American Indians protest treatment at school

School and law enforcement officials denied Wednesday their actions after a fight at Carson High School were motivated by race, as claimed by a group of American Indians during Tuesday's school board meeting.

"We're very concerned and very upset about things that have occurred at the high school," Linda Grayshield, of the Carson Indian Colony, told board members. "A number of Indian students were brought into the office and questioned and told to fill out yellow cards that list them as gang members. The label is very distressing."

Sheriff Kenny Furlong said no such cards exist. He said the students filled out field interrogation sheets, which do not identify them as gang members.

"The information that was retrieved was routine in matter," he said.

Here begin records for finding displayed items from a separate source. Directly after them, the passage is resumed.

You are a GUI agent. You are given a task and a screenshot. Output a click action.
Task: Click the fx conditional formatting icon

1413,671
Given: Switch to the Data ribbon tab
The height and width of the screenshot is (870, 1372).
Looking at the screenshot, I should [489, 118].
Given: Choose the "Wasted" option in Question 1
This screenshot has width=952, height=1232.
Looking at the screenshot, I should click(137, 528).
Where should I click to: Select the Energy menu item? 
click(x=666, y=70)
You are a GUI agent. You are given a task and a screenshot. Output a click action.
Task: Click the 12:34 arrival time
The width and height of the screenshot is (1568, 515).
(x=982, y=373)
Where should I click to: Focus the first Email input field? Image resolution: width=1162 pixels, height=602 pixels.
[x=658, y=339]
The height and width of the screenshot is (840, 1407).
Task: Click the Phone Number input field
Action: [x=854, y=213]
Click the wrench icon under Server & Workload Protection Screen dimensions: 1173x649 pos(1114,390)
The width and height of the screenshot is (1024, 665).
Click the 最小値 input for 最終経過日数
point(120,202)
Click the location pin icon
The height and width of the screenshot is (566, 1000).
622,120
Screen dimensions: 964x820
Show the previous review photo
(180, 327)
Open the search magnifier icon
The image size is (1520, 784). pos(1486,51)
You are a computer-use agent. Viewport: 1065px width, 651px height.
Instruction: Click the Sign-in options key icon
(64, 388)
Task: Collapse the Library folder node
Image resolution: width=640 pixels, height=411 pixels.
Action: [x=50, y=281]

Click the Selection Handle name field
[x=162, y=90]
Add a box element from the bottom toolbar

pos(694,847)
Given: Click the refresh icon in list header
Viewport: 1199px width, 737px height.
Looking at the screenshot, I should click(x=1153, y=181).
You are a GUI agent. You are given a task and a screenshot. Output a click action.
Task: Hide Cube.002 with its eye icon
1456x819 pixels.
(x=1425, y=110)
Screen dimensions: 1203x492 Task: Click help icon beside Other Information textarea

About 30 American Indians attended the school board meeting in protest.

"We want a safe, positive learning environment and we're not finding that," Grayshield said.

School Board President John McKenna assured them their complaints would be heard.

"We value our students from your community," he said. "We want them to have the best education in the schools. They're your schools, too."

The incident began Thursday when a fight broke out between two high school students.

Both students were taken to the dean's office and one was arrested. Furlong said other members of the crowd supporting the fight were identified and also brought into the dean's office, where they were told to fill out the cards.

Grayshield requested a meeting with school and law enforcement officials to discuss the incident.

Superintendent Mary Pierczynski said Wednesday she had spoken with Grayshield and tentative meeting plans were established.

"We're always willing to talk with parents," she said. "And this meeting will certainly go beyond just talking about the incident. They are interested in talking about student achievement and curriculum matters as well."

Furlong said his staff will also participate in the conference.